Shin Bokhee and Dokhee – Bokhee and Dokhee are a pair of orphaned sisters who work at Yangjin's boardinghouse. Following World War II, their fate is left uncertain although Yangjin and Sunja theorise that they have likely died.

Kim Changho – Changho is an employee of Koh Hansu who gives Sunja and Kyunghee a job at his restaurant on Hansu's orders. He later develops feelings for Kyunghee and, despite being given permission from Yoseb to marry Kyunghee after his death, leaves for North Korea when she turns down his proposal.

Haruki Totoyama – Haruki is Mozasu's childhood friend who grows up to be a police officer. He is homosexual and cheats on his wife with other men. He remains close friends with Mozasu into adulthood and Solomon looks to him as an uncle.

Goro – Goro is the owner of a pachinko parlour who hires Mozasu and later promotes him to manager of his seventh pachinko parlour. He is often quite crude towards women however he is also generous and caring, as evidenced by his support of Haruki's single mother’s uniform shop. He remains lifelong friends with Mozasu and Haruki however his involvement in a real estate deal with Solomon inadvertently leads to Solomon's dismissal.

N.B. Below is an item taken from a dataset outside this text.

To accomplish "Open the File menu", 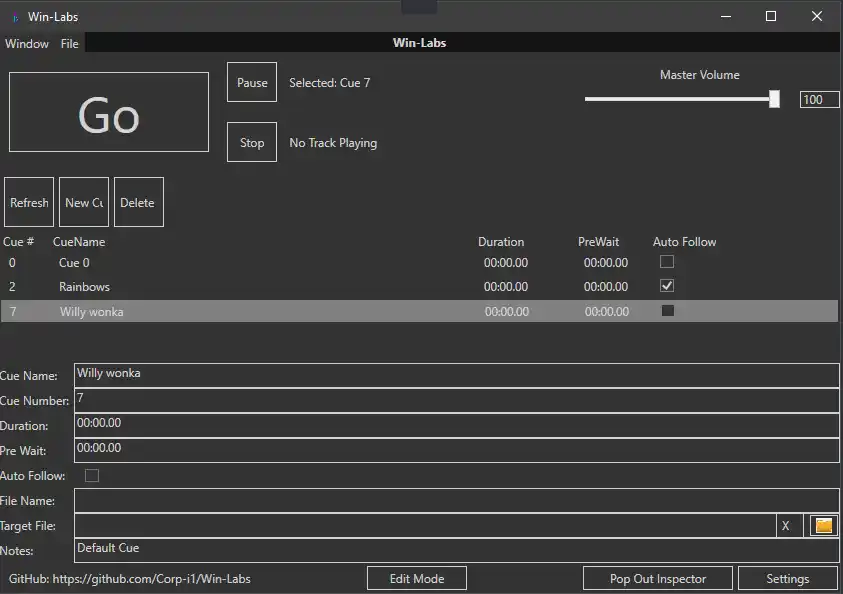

Yumi – Yumi is Mozasu's wife and Solomon's mother. Her mother was an alcoholic prostitute and her father a pimp, and her sister died shortly after the two of them ran away from home. Yumi is killed in a drunk driving accident. Onlookers reported that during the accident, Yumi had sacrificed herself in order to save her son's life by pushing him clear of the car.

Etsuko Nagatomi – Etsuko is Mozasu's girlfriend and Hana's mother. Prior to meeting Mozasu, Etsuko had cheated on her husband and brought shame to her family. Nevertheless, her tumultuous relationship with her daughter reaches a point of closure shortly before Hana dies of AIDS.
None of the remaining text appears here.